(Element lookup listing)
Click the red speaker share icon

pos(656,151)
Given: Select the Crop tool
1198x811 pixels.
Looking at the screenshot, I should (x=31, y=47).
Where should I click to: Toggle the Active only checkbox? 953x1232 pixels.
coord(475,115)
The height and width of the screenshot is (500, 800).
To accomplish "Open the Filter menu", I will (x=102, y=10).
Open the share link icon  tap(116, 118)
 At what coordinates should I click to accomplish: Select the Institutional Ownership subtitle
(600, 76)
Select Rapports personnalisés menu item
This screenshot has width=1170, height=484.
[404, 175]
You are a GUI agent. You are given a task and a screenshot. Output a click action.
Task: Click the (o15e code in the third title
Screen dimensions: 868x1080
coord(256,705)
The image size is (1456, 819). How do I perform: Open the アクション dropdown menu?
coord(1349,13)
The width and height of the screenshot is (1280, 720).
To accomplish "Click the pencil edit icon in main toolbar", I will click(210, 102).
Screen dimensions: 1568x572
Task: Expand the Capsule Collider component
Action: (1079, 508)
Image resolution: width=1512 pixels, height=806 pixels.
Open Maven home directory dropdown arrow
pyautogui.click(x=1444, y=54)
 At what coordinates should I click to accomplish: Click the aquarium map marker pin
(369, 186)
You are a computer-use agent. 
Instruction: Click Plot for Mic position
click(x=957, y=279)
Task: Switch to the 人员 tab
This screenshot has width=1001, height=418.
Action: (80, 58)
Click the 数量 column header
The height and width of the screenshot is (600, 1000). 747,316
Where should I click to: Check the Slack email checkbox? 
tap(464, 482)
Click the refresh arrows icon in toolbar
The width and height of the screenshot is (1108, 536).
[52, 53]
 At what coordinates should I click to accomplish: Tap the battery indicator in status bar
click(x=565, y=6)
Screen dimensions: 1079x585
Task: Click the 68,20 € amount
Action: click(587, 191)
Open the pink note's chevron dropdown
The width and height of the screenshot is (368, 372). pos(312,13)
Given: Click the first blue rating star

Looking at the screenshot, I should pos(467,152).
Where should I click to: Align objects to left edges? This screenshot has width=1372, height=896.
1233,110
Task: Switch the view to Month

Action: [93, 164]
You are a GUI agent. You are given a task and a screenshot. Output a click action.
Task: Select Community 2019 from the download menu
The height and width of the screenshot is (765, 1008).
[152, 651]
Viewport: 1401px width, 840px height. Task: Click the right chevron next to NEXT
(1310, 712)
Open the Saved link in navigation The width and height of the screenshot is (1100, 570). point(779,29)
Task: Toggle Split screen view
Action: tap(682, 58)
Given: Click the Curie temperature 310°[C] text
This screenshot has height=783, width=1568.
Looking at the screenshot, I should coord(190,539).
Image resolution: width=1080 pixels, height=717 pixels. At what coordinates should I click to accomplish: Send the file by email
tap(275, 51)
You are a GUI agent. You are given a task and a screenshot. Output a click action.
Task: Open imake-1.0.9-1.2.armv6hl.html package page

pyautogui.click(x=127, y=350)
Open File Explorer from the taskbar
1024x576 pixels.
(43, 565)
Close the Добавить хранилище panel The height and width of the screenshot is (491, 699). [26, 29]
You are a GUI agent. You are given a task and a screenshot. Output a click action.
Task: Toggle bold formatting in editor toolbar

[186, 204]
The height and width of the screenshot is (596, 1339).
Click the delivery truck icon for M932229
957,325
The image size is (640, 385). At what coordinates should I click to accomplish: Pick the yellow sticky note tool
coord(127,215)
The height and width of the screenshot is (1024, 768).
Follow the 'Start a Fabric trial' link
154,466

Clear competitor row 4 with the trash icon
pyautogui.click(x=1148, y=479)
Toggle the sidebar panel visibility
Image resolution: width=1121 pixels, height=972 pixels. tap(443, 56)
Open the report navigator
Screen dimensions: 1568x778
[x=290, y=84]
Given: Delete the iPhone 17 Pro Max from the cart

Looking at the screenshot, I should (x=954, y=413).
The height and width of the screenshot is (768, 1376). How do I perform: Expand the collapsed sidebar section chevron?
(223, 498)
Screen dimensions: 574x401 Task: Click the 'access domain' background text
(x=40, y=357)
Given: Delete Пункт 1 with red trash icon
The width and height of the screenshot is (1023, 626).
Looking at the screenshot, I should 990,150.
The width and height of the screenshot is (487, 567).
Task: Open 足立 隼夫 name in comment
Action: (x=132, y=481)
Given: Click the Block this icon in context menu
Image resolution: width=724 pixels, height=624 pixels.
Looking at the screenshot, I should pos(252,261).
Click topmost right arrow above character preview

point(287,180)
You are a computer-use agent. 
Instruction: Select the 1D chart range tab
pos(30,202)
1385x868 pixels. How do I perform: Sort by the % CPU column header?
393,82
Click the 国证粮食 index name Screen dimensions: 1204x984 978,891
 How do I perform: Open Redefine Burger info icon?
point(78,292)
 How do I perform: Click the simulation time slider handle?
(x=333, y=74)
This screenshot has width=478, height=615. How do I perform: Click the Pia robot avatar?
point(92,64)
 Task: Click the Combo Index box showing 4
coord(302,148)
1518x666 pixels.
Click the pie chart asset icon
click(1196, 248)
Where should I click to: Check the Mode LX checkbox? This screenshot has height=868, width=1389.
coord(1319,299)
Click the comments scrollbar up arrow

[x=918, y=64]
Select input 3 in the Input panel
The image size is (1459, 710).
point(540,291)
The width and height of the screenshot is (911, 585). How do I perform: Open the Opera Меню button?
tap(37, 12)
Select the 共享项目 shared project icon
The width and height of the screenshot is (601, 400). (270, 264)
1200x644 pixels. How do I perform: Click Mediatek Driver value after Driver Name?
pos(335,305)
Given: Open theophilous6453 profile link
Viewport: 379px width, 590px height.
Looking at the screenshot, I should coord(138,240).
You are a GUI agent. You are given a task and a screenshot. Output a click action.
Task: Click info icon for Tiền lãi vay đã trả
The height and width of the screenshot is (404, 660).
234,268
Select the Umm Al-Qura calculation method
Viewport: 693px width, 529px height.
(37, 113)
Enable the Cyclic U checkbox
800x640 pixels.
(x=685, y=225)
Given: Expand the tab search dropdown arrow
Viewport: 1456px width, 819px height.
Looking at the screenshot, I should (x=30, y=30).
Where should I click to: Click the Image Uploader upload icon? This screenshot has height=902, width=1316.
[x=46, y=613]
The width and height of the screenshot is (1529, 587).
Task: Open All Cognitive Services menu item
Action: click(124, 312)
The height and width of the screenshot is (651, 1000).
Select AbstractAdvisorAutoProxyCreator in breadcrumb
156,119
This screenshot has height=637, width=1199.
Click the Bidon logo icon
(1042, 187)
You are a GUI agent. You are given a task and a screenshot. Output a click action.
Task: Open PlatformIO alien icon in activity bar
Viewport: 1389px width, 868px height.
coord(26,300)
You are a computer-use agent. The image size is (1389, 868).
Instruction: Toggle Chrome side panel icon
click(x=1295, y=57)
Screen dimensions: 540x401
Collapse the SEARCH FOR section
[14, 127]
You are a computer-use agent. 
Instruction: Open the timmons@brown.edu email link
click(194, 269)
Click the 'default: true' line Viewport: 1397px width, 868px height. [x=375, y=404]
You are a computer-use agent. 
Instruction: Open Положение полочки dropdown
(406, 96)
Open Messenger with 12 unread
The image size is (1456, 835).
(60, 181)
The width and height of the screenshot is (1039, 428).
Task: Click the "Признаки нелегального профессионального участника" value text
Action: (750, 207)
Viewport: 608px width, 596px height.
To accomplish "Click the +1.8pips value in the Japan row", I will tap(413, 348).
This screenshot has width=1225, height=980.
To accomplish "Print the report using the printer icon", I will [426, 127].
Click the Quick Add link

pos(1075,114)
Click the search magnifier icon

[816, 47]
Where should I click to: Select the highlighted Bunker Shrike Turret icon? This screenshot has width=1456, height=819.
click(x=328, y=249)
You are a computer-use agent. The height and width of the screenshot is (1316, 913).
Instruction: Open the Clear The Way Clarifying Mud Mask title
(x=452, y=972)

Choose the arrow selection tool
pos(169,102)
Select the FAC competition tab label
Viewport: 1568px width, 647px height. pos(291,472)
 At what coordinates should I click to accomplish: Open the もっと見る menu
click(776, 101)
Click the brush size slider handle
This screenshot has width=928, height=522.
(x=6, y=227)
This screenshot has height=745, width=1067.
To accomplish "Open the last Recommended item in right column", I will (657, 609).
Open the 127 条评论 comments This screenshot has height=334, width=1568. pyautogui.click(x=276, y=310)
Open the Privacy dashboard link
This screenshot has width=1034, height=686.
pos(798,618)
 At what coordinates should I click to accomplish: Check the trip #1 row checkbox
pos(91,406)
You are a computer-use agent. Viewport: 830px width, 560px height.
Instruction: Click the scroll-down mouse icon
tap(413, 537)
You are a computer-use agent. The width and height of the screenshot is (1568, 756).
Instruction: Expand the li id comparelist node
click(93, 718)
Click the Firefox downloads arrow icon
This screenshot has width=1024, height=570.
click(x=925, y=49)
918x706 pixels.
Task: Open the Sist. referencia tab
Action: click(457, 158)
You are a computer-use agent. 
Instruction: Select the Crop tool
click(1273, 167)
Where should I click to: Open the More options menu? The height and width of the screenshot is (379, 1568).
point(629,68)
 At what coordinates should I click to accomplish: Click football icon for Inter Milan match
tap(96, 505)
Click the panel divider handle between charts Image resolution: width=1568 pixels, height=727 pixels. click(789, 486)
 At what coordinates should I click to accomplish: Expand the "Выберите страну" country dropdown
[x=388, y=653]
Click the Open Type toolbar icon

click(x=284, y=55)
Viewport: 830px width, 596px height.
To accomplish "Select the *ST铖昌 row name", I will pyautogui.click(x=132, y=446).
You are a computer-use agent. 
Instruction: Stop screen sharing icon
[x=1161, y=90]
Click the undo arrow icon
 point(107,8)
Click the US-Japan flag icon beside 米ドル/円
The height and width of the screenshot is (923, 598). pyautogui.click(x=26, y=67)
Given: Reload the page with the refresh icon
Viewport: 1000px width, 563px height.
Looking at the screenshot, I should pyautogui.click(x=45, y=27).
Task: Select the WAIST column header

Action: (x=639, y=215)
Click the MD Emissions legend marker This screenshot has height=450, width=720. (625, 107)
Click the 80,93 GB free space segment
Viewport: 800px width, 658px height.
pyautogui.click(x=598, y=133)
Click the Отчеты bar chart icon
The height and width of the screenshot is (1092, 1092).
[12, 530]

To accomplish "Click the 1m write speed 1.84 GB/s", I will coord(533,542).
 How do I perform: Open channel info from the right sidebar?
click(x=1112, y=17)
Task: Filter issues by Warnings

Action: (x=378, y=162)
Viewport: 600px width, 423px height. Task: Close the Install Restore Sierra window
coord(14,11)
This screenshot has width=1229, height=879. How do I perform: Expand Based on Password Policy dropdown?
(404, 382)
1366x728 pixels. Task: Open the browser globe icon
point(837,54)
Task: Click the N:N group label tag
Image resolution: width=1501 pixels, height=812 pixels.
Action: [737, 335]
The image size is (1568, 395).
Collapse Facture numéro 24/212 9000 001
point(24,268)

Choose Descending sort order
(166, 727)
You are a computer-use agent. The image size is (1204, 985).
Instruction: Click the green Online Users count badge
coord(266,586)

§ **AIM OF THE EXERCISE**: Reproduce the lines of the listing verbatim, starting at the line containing "Where should I click to: Open" and ending at the line containing "tap(96, 505)".

§ **TASK SOLUTION**:
Where should I click to: Open the More options menu? The height and width of the screenshot is (379, 1568).
point(629,68)
 At what coordinates should I click to accomplish: Click football icon for Inter Milan match
tap(96, 505)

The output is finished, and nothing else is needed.